Cold weather increases stroke risk: study

Cold ambient temperatures lead to a heightened risk of the most lethal form of stroke, say researchers.

Comfort's not the only reason to rug up when the temperature plummets - cold weather has been found to increase the risk of stroke.

Cold ambient temperature leads to a heightened risk of the most lethal form of stroke, intracerebral haemorrhage (ICH), say The George Institute for Global Health researchers.

Their study, published in PLOS One, involved 1997 patients globally between 2008 and 2012 and found almost 80 per cent of strokes occurred below 20C.

Using 20 as their optimal reference temperature, they found the odds of experiencing ICH were 1.37 times higher at 10C, 1.92 higher at zero, 3.13 higher at minus 10 and 5.76 higher for minus 20.

They also discovered ICH was more likely to occur in the first two to three hours of exposure to cold temperatures.

Chief author, PhD student Danni Zheng from the Institute's Australian division, told AAP the study used hourly temperatures, while previous research used monthly or daily temperatures.

About seventy per cent of the patients had a known history of suffering high blood pressure.

Previous studies hypothesised that cold temperatures may trigger ICH through the narrowing of blood vessels and elevations in blood pressure.
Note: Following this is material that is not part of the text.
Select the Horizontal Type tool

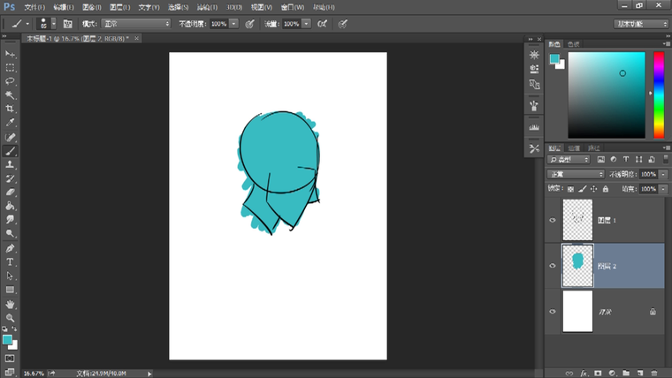pyautogui.click(x=11, y=262)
Ms Zheng said the issue was of most concern to people in countries with sub-zero temperatures, such as China and Canada.

"ICH is a devastating disease with high mortality and morbidity rates.
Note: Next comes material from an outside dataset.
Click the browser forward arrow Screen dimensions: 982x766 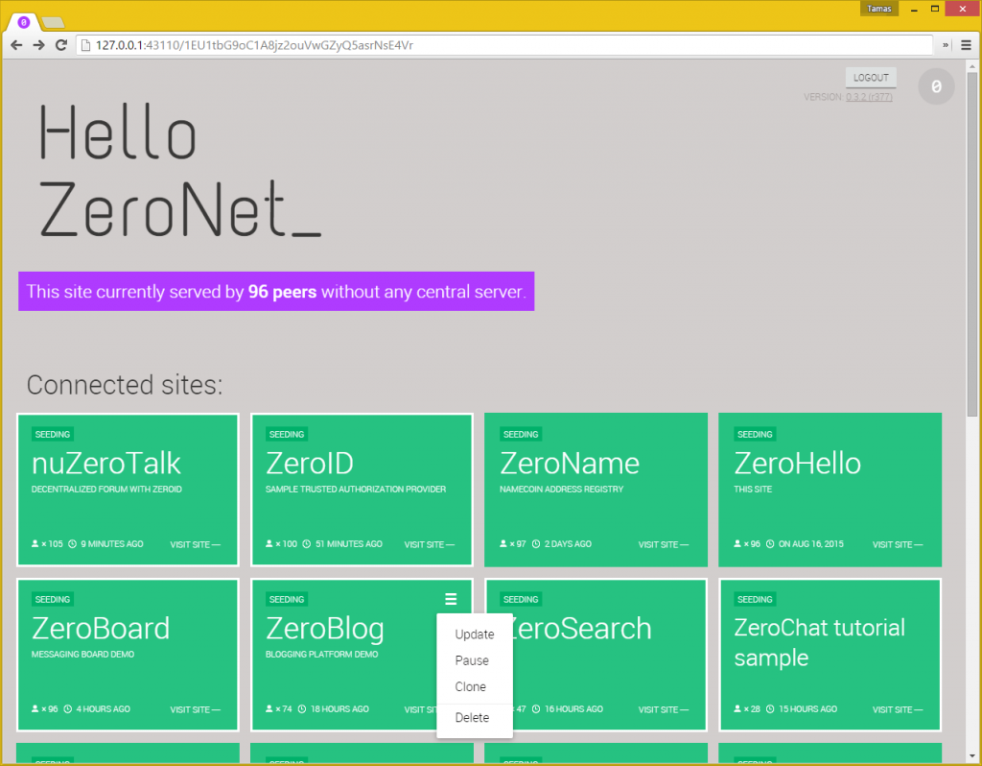[38, 45]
"In 2010 alone there were 5.3 million new cases of ICH and over 3 million deaths from ICH worldwide."

According to the Stroke Foundation, there are around 50,000 new and recurrent strokes each year in Australia with ICH accounting for about 7500 of them.

"The risk of ICH in high-risk subjects might be reduced by more stringent monitoring and management of blood pressure levels during cold season," the researchers said.

Other action could include "targeted person advice and environmental heating interventions, triggered by forecasts of very low temperature".